Interpellation de Sieur Xavier Ndong Ndong pour menace de mort et incitation à la haine
Libreville, 3 janvier 2026 – L’arrestation ce samedi de Junior Xavier Ndong Ndong, président du Conseil National des Rites et Traditions du Gabon (CNRTG), par la Direction Générale des Recherches révèle la gravité d’une dérive inacceptable faite de menaces de mort et discours tribalistes qui minent le vivre-ensemble national.

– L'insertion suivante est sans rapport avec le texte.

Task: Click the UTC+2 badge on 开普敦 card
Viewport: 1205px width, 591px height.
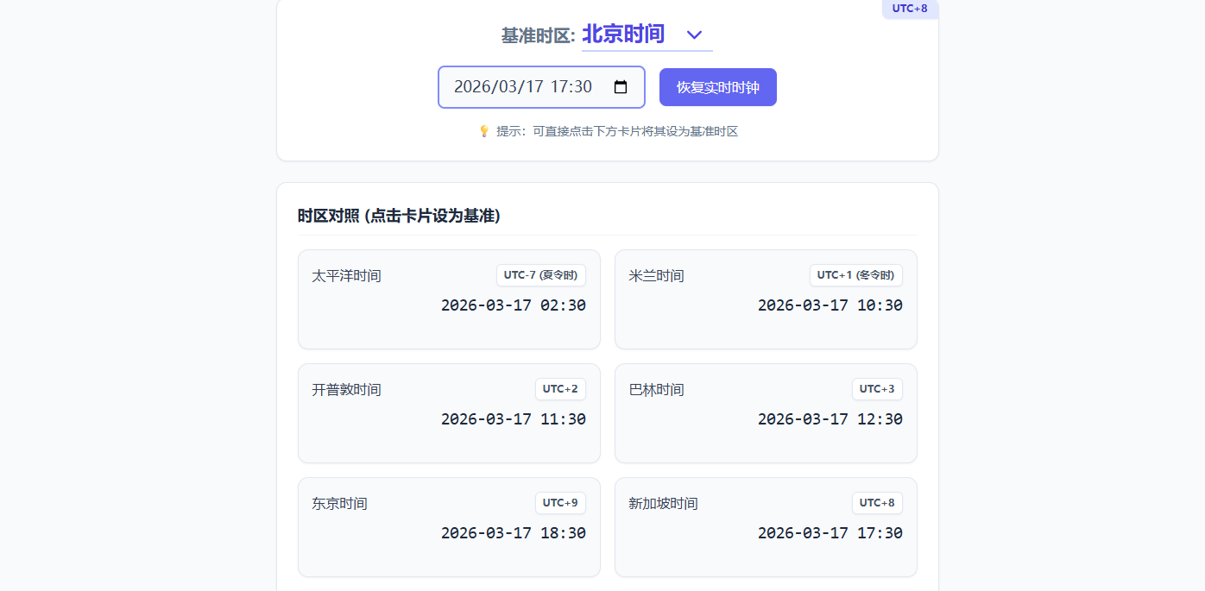Action: (560, 389)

C et ancien conseiller à la Présidence de la République sous Ali Bongo et proche collaborateur de l’ancien directeur de cabinet, Maixant Accrombessi Nkani, Sieur Xavier Ndong Ndong, a proféré des menaces de mort à tout individus qui diffamerait son association, il a tenu des propos hautement subversifs contre les ethnies bâtékés et nzébis en plus des accusations portées contre les batékés qui voudraient faire un coup d’état pour renverser le Président Oligui Nguéma avec l’aide des pays comme le Bénin, le Nigeria, et le Ghana.
Contexte de l’arrestation : Cette interpellation fait suite à sa déclaration incendiaire du 25 décembre 2025, où il proférait des menaces de mort contre quiconque répandrait de « fausses informations » sur lui et son association. Accusés d’implication dans des enlèvements et crimes rituels – allégations qu’il rejette fermement –, Ndong Ndong dénonce une campagne de diffamation et réaffirme que ces pratiques sont contraires aux valeurs ancestrales gabonaises.
Menaces et haine ethnique : Rappelons que lors de cette sortie, il avait déjà menacé le journaliste Jonas Moulenda d’être un « exemple » et appelé à rouvrir les dossiers des crimes rituels, dans un climat national marqué par la peur d’un retour de ces actes barbares. Les autorités semblent désormais agir face à ces propos jugés excessifs et incendiaires.
Lors de sa sortie du 25 décembre 2025, Ndong Ndong proférait des menaces de mort contre quiconque oserait le diffamer, lui et son association accusée, notamment par le journaliste, Jonas Moulenda, d’implication dans des crimes rituels – allégations qu’il rejette. Pire, il vomit un discours haineux ciblant l’ethnie Batéké qualifiée d’« extrémistes » du Haut-Ogooué et de l’ethnie des nzébis de l’Ogooué-Lolo, accusées de monopoliser douanes, impôts, CEDOC et Garde Républicaine au détriment des autres Gabonais, notamment les fang. Ces propos incendiaires, niant tout mérite à ces régions et prônant leur « destruction », sèment la division ethnique et appellent à la violence.
Atteinte au vivre-ensemble De tels délires tribalistes sont une trahison des valeurs républicaines et un poison pour la cohésion nationale. Ils ravivent les plaies d’un passé marqué par les conflits ethniques, fragilisent l’unité face aux défis communs et instrumentalisent les frustrations socio-économiques pour attiser la haine. La liberté d’expression ne saurait excuser l’incitation à la haine ou les menaces de mort, crimes répréhensibles qui exposent des innocents à la vindicte. Les autorités agissent justement en interpellant Ndong Ndong. La société gabonaise doit condamner unanimement ces dérives, promouvoir le dialogue interethnique et renforcer les sanctions contre tout discours de haine, pour préserver la paix et l’harmonie d’une nation indivisible.